### Your goal
Look below for the line that contains "Image resolution: width=421", then quote it and all the lines after it, exactly, with the pictures left out.

[Data excerpts]

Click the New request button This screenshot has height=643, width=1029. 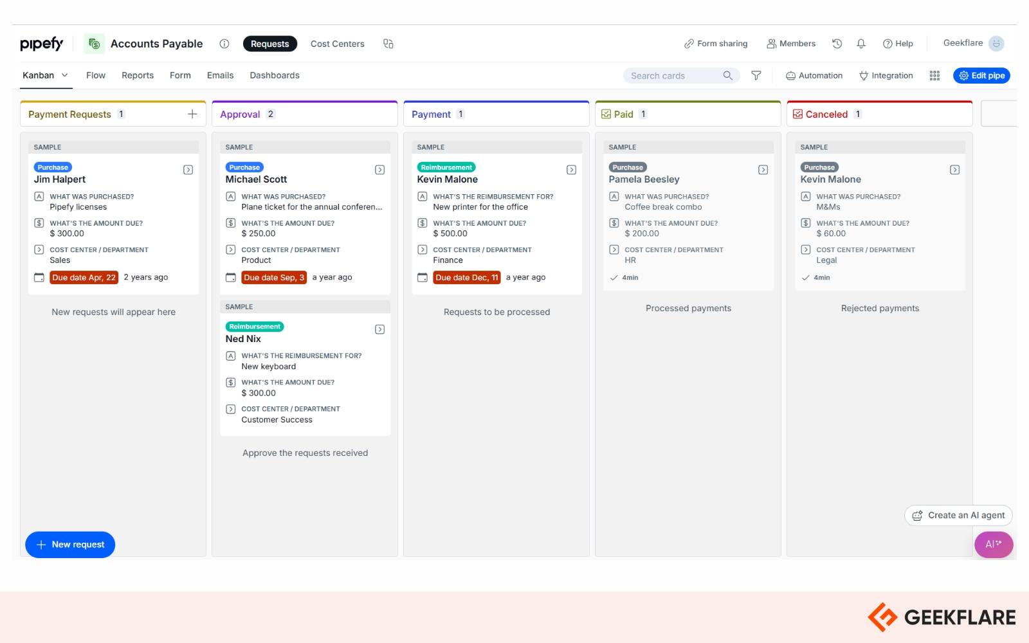click(70, 545)
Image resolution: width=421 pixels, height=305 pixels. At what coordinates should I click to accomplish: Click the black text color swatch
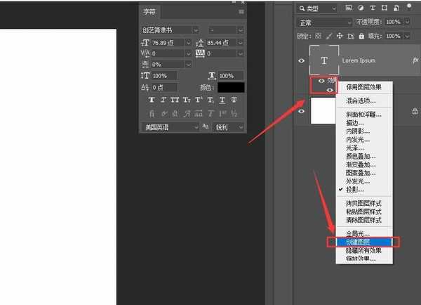(231, 87)
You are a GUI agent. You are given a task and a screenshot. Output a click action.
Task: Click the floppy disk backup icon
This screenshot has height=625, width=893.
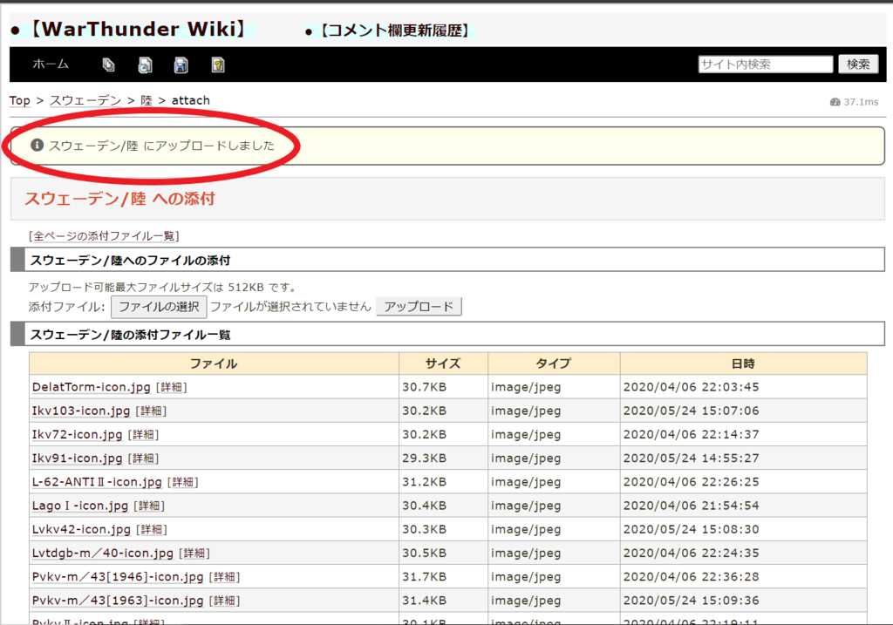pyautogui.click(x=181, y=65)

### Result of this exercise
Image resolution: width=421 pixels, height=305 pixels. At what coordinates should I click to accomplish: Click the black text color swatch
(231, 87)
You are a GUI agent. You are given a task and a screenshot. Output a click action.
Task: Click the floppy disk backup icon
This screenshot has height=625, width=893.
pyautogui.click(x=181, y=65)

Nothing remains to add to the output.